In April this year, Rwanda Development Board announced that beginning July, business establishments playing local music will be required to pay royalties to artistes through a collective management organisation, Rwandan Society of Authors.
However, the process has been off to a slow start largely due to low levels of awareness and involvement among artistes and businesses.
The Minister for Trade and Industry, Francois Kanimba, has admitted that the initiative was facing some challenges largely due to the low levels of public awareness.
“We are at crossroads in terms of developing the local creative industry. We have seen things developing without a clear understanding or framework (legal and institutional). Even public awareness campaigns have not taken place so far,” he said.
He explained that the state of affairs was partly the reason why the Rwanda Development Board had come on board had intervened.
Currently, the RSAU has begun collecting royalties though only a few establishments are making payments.
Kanimba said this will be corrected by enforcing the law to deal with those who attempt to frustrate the process by defaulting.
“What we need to do and you will see this coming up in the next few months is that government institutions involved in this area will find ways to enforce the law. Otherwise it will be for nothing,” he said.
Blaise Ruhima, the Division Manager in charge of Intellectual Property at RDB, said that whatever misunderstanding that might have been there earlier in the year were in the process of being addressed to ensure that everyone was on board.
Ruhima said that it is unfair that business establishments continue to make money off artists’ creations without paying for them.
“This is implementation of a law; we have to find ways to settle all misunderstanding. In the enforcement we have several stakeholders including the national police,” he explained.
Nadine Bwiza, the Chief Executive of the collective management organisation, Rwanda Society of Authors,’’ said that they have begun collecting royalties this month from business establishments which will in turn distribute to artistes.
Bwiza, however, did not disclose when they will make their first disbursements to local artists or the modalities of revenue distribution.
Meanwhile, The New Times understands that a large number of artists are hesitant to sign up to the platform for fear that it could reduce their popularity.
At a meeting convened this week to promote the initiative, only a handful of artists showed up but the ‘big acts’ stayed away.
The musicians figure that radio stations, television stations as well as entertainment spots could stop playing their music to avoid paying hefty sums in royalties.
So far, about 460 artists are registered onto the platform.
Carole Karemera, a renowned actress and performer, told this paper that the fears by the artists were unjustified and could be as a result of lack of proper understanding of copyright law.

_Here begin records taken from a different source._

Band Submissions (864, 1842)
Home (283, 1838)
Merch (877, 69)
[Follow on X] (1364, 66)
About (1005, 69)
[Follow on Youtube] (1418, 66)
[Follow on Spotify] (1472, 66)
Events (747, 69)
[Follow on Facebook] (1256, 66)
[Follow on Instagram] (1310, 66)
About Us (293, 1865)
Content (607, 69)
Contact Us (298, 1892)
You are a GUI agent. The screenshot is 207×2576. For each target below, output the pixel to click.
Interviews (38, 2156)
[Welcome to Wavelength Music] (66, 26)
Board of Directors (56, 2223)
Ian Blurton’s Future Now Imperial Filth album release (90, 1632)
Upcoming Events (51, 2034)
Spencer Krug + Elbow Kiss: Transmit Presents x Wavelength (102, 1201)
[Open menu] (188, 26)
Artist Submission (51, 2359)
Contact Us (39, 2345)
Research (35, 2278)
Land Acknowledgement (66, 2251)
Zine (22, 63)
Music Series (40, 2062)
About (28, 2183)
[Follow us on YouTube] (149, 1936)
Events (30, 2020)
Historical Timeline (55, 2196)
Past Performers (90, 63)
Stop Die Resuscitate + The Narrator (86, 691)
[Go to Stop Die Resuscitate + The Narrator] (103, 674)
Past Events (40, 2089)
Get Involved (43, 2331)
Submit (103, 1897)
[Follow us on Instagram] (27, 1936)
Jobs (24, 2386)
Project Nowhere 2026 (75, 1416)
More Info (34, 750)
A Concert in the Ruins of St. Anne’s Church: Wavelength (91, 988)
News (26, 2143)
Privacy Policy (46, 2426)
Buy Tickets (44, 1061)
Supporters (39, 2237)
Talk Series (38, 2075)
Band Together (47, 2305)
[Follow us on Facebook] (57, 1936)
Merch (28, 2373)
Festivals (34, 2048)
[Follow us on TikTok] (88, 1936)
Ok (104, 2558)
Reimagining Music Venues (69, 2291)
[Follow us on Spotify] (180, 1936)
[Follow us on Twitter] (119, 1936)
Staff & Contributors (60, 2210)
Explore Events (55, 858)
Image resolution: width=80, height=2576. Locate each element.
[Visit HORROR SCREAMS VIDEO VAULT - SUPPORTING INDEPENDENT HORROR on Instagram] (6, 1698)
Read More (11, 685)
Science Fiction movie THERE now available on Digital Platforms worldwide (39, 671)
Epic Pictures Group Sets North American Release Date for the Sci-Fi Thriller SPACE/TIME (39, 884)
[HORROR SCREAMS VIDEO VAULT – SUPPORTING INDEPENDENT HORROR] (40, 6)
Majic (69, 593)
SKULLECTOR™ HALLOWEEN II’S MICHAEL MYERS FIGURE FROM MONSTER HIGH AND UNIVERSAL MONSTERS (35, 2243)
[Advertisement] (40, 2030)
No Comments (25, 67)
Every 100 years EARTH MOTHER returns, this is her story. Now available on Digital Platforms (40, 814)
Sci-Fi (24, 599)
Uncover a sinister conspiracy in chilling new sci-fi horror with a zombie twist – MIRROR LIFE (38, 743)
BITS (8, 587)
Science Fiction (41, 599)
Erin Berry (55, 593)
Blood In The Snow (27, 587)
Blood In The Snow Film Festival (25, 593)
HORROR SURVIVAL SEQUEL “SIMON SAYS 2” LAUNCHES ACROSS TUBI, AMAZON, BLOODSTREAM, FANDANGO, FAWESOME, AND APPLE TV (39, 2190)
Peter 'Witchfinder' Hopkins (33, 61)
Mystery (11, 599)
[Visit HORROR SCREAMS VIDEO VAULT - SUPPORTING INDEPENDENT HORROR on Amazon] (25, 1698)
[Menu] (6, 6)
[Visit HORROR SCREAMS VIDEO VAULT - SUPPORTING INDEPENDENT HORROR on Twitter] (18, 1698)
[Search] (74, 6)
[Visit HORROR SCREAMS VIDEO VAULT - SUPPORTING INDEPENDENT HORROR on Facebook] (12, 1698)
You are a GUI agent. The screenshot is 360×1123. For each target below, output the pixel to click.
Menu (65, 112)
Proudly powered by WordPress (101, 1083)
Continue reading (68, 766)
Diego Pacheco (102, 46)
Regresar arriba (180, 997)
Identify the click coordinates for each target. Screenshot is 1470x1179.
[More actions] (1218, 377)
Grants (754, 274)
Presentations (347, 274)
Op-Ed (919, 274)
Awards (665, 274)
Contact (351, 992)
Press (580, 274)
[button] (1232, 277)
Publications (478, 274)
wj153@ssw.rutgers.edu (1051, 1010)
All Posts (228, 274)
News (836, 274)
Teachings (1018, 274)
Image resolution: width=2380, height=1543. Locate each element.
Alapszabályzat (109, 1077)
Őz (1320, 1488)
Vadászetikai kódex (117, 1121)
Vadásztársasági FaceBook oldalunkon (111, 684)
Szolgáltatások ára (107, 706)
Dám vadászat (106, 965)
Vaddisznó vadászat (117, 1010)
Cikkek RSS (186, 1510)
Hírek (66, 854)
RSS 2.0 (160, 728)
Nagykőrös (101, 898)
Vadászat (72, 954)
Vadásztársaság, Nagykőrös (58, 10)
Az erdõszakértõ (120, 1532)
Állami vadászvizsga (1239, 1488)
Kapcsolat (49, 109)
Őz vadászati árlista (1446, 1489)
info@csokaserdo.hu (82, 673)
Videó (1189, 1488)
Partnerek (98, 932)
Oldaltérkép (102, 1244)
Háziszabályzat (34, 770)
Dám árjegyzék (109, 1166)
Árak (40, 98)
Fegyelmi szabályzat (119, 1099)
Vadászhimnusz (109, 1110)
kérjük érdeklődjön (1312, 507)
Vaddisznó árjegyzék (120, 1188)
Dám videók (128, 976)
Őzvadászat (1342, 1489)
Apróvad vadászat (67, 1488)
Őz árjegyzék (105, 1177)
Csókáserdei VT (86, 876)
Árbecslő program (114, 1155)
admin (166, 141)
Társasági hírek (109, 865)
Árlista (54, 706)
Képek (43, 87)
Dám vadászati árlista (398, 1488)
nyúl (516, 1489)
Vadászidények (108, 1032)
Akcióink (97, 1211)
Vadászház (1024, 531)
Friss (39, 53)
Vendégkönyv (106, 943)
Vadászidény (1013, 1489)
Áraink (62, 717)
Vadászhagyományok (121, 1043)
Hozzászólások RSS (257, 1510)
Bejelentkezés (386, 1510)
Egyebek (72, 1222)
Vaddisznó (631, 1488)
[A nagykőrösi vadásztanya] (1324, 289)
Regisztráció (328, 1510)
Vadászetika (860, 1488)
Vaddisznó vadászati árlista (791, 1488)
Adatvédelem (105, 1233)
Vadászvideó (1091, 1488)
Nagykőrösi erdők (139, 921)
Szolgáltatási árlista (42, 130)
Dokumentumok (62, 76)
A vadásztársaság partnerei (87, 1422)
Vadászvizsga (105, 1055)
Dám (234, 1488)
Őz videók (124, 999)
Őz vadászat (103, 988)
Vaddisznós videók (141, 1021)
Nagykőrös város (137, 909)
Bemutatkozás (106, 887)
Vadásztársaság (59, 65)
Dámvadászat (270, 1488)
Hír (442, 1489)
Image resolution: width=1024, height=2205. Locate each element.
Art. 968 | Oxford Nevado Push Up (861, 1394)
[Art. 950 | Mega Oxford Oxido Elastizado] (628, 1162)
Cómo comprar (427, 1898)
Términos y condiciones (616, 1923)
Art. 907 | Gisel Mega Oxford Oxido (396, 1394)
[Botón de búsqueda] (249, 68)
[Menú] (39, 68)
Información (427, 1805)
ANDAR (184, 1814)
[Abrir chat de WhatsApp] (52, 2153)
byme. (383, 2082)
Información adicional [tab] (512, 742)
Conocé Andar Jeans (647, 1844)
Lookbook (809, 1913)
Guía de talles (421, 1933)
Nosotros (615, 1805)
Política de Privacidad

As someone who has her creations registered in a number of countries across the world and receives revenue, she said that local artists ought to view the initiative as an opportunity for growth.
She said that the hesitation by artists and a section of businesses to support and comply with the initiative could be addressed through awareness campaigns.
“We also need transparency to create trust,” she told The New Times.
Gadi Oron, the director general of CISAC, the global society for authors and composers, said that such challenges are common when countries kick off royalty collection initiatives but are not insurmountable.